Palace Fighting Championship
- Company type: Mixed Martial Arts Organization
- Industry: Mixed martial arts promotion
- Founded: 2007
- Founder: Christian Printup
- Headquarters: Lemoore, CA, United States
- Website: http://www.palacefightingchampionship.com/

= Palace Fighting Championship =

MMA promoter based in United States

Palace Fighting Championship (PFC) was a mixed martial arts (MMA) organization based in the United States that was created in 2007 by Christian Printup. It ceased operations in 2009.

In 2001, Printup helped promotional newcomers Reed Harris and Scott Adams develop the World Extreme Cage Fighting (WEC) organization through his position as Director of Entertainment at the Tachi Palace Hotel & Casino in Lemoore, California. The WEC almost exclusively presented their events at the casino venue. Printup co-produced and promoted the first 23 WEC events and is considered one of the driving forces in the growth of mixed martial arts in California. Printup also traveled with the WEC to other venues to help coordinate shows that did not take place in Lemoore.

Also a veteran concert & boxing promoter, Printup was the recipient of the Promoter of the Year award for his achievements in promoting women's boxing by the World Boxing Council (WBC) and North American Boxing Federation (NABF) in 2007 and 2008. He handled the careers of multiple World Champions including, Jenifer "All American" Alcorn, Carina "La Reina: Moreno, and Jessica "Ragin'" Rakoczy taking them from prospects to multiple world championships.

In April 2013, Printup and long-time business associate George Chung cut a deal with Bob Arum's Top Rank Boxing to serve as co-promoters and bring Floyd Mayweather to Fresno California to fight Victoriano Sosa live on HBO. Miguel Cotto was the Co-Main event attraction and a women's showdown between Jenifer Alcorn and Mia St. John rounded out the historic event.

Required actions>
#1 From the Palace Fighting Championship article, print the passage that begins at the words "MMA promoter based" and ends after the words "operations in 2009.".
#2 Translate this sentence from the Palace Fighting Championship article into Spanish: "The WEC almost exclusively presented their events at the casino venue."
#3 Write the next part of the Palace Fighting Championship article, picking up after its final sentence.

Information supplied>

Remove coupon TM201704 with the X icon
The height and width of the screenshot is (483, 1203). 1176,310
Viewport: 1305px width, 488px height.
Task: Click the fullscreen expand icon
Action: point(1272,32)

* * *

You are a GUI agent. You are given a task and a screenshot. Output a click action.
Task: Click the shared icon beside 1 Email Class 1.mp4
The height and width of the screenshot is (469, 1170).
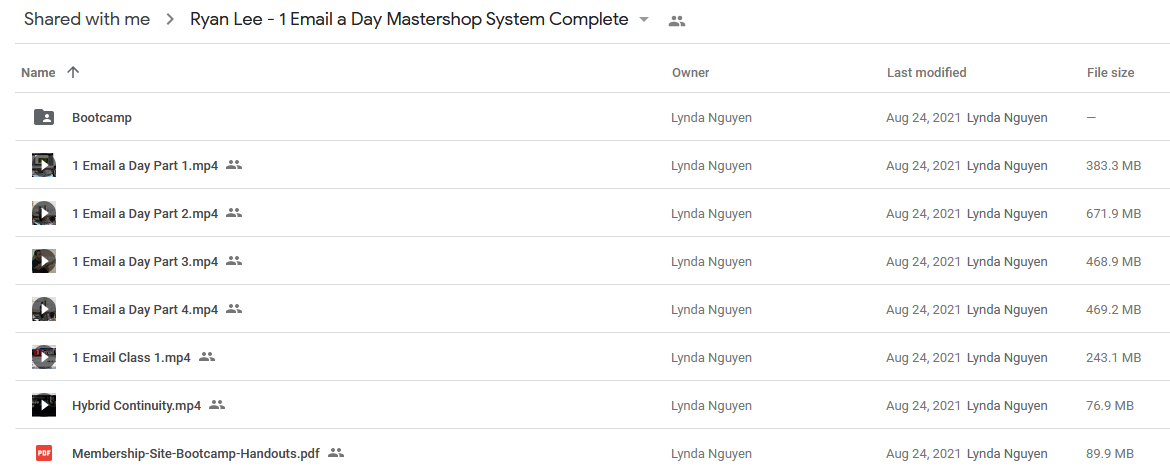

Task-by-task outputs>
#1
MMA promoter based in United States

Palace Fighting Championship (PFC) was a mixed martial arts (MMA) organization based in the United States that was created in 2007 by Christian Printup. It ceased operations in 2009.

#2 La WEC presentaba sus eventos casi exclusivamente en el recinto del casino.

#3
When Harris and Adams sold the WEC to Zuffa the parent company of the Ultimate Fighting Championship in December 2006, Printup immediately filled the void by creating the Palace Fighting Championship in January, 2007. Viewed as a minor circuit, Palace Fighting Championship featured up and coming MMA stars of the Central Valley and state of California. PFC is known to host events almost exclusively at Tachi Palace. Some notable PFC competitors included eventual UFC competitors such as, Brian Cobb, Joseph Benavidez, Evan Dunham, Mark Muñoz, Chad Mendes, Michael McDonald, Cole Escovedo, among a host of others. PFC events were broadcast in the Western United States on Comcast Sports Net.

Printup also gained notoriety as the first promoter to create a dedicated Flyweight (125 lb) division in North America. The UFC then followed suit years later.

In July 2009, Palace Fighting Championship stopped operating events at Tachi Palace, severing a longstanding relationship. The promotion’s web site was shut down.

In October 2009. Printup announced that he has joined a new company ESMG World, INC with undisclosed partners and that their new venture Fight Night to the Playboy Mansion will begin operation in 2010. ESMG intends to license the Playboy Playmate dancers and stage mixed martial arts, boxing and muay thai events world wide with Playboy models, music and cross-promotions as part of the event.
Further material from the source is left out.